As I often do, when faced with an unexpected gift of natural beauty I turned not to the constructs of my own culture to research its possible significance, but to the experiential wisdom of a culture long frowned upon and supressed by my own. I looked toward Aboriginal culture to explain just what it was that nature had gifted; the beauty she had let me find from her realm amid the ugliness of my own.
It was a female Sapsucker. According to Ojibwe lore her medicine is to teach us how to connect with the earth and how to ground ourselves in nature. What a shame she had to be found dead on a concrete car park pavement to do so for me, but with the day I had been having I needed that, which perhaps somehow nature knew. She normally shows me Hawk on the way to the office; sometimes as many as five. Their medicine is to guide in mind, body and spiritual aspects of our journey; to help see clearly the bigger picture and understand the path that must be taken…… But today she didn’t show me any …. And today I heard of something with which I didn’t know how to deal. Something quite significant. Something quite worrisome. I needed to be re-grounded in order to know what was best I do about it.
And there was Sapsucker, beautiful in death, whose medicine was to do just that. Coincidence? Who really knows? I don’t.
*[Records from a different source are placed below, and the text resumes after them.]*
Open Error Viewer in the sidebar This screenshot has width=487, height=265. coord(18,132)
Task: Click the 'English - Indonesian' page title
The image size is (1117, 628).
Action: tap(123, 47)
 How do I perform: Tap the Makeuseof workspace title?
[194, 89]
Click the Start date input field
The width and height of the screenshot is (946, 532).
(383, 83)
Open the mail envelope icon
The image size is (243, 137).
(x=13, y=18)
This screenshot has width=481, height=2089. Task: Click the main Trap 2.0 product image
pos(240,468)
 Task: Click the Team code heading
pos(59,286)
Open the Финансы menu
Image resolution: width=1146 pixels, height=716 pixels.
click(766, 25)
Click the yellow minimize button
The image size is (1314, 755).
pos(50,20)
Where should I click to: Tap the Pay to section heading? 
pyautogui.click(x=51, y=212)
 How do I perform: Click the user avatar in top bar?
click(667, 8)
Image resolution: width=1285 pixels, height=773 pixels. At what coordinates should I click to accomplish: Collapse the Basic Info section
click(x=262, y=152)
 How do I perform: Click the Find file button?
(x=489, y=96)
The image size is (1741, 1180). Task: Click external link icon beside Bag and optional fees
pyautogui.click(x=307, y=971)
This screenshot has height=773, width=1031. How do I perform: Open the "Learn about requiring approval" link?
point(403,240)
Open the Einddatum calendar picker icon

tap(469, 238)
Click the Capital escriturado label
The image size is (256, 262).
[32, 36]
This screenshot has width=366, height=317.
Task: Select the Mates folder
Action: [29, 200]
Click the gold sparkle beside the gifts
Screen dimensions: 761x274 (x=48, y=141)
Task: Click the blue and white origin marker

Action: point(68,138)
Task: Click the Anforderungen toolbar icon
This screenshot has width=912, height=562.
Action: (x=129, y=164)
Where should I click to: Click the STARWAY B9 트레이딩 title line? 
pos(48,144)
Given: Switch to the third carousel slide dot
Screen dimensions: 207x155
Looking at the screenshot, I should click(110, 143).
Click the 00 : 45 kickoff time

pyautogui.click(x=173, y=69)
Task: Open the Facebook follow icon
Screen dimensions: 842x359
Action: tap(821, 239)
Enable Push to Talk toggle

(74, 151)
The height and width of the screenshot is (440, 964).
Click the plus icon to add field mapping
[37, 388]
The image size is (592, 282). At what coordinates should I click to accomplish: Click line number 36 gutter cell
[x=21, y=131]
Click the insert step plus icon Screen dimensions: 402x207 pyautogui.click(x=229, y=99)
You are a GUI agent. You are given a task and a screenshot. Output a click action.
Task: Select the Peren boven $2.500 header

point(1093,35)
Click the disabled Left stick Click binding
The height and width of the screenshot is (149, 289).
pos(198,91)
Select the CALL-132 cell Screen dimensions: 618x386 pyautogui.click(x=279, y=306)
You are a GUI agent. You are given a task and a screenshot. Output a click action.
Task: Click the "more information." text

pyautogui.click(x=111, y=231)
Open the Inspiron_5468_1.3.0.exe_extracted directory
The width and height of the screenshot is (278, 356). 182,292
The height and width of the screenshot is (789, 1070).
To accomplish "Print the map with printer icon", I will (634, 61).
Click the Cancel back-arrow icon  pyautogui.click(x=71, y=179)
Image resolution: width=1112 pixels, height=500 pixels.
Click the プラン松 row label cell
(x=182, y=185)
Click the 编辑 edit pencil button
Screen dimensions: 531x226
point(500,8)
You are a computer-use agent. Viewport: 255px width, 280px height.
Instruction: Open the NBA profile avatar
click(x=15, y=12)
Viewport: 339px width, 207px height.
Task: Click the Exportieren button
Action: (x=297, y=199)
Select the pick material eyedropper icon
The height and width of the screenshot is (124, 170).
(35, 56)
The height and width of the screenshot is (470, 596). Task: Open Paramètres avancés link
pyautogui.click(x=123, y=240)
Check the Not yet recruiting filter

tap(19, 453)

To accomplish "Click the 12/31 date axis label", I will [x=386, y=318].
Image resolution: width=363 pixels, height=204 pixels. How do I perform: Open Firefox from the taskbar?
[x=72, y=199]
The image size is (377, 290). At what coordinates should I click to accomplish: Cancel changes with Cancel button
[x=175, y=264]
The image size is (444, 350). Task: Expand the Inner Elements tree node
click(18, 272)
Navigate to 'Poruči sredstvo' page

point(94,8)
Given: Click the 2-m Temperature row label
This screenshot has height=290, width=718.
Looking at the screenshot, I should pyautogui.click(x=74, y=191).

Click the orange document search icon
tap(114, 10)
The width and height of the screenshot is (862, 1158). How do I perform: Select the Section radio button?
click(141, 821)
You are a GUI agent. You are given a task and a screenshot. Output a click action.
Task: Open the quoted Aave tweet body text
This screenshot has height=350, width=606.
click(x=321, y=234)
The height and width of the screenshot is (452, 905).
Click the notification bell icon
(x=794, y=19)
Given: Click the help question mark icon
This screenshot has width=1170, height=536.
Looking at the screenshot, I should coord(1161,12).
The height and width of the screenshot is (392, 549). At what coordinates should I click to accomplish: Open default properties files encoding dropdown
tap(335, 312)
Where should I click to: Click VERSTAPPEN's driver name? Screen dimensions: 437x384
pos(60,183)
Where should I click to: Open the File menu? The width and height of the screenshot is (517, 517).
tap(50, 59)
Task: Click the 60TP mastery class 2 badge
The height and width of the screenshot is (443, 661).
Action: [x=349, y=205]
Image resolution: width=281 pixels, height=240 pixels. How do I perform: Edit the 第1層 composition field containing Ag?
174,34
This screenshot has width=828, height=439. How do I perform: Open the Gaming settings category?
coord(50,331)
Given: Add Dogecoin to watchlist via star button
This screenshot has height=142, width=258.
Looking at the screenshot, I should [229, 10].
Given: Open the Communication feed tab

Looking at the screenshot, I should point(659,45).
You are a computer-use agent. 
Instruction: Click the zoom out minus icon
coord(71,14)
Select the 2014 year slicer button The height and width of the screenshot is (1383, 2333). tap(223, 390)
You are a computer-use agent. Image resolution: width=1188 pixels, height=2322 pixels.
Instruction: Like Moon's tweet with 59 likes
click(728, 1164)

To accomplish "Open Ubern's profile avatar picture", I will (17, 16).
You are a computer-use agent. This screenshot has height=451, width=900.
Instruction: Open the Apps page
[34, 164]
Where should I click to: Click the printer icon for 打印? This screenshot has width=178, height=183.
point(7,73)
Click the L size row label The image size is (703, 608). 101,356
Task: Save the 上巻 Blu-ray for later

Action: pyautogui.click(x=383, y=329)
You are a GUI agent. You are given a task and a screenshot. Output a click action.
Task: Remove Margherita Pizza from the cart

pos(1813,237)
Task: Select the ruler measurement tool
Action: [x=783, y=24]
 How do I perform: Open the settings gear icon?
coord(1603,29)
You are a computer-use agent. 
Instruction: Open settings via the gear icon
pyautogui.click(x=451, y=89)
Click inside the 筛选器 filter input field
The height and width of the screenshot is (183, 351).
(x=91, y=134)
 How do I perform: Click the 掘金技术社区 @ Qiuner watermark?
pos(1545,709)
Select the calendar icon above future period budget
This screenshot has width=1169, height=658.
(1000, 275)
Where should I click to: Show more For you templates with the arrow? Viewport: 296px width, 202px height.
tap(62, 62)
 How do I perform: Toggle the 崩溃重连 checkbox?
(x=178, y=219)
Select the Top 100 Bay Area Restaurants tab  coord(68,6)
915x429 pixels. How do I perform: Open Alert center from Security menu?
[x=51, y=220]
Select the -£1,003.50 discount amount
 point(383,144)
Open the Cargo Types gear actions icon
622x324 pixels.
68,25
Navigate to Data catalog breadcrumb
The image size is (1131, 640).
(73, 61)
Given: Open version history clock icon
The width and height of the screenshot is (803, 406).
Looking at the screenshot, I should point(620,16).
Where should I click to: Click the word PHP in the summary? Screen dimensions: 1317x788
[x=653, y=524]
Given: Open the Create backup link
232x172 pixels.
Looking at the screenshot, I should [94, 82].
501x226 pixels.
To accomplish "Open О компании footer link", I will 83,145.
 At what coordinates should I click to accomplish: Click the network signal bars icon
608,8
But the older and theoretically wiser I become the less inclined I am to believe in coincidence when it comes to natural occurrences. The more inclined I am to recognize or perhaps atavistically remember the connectivity between our own spirit and those of all else, and so to accept that perhaps our brothers from other cultures, who arguably require shorter measures of atavism in order to remember and understand that connectivity, might be on to something.
The dream catcher in the bedroom, made for Karen by our friend raised in the old ways on the Akwesasne Mohawk reserve, now has feathers attached from the wing of Sapsucker along with those of Red Tail Hawk, Peregrine Falcon and Blue Jay, as does the sheath I made for my old Nepalese bush knife that always accompanies me into the back country where the ability to remain grounded is essential.
Tonight I will sleep on the troubling issue with the moon shining through the dream catcher where now reside Sapsucker’s wing feathers which will cast their shadow above the bed. Tomorrow I will drive to the office and will be looking to see if Nature will show me Hawk, and how many, for it always seems the more I see the better the day turns out.
Coincidence? Perhaps …… but I think not.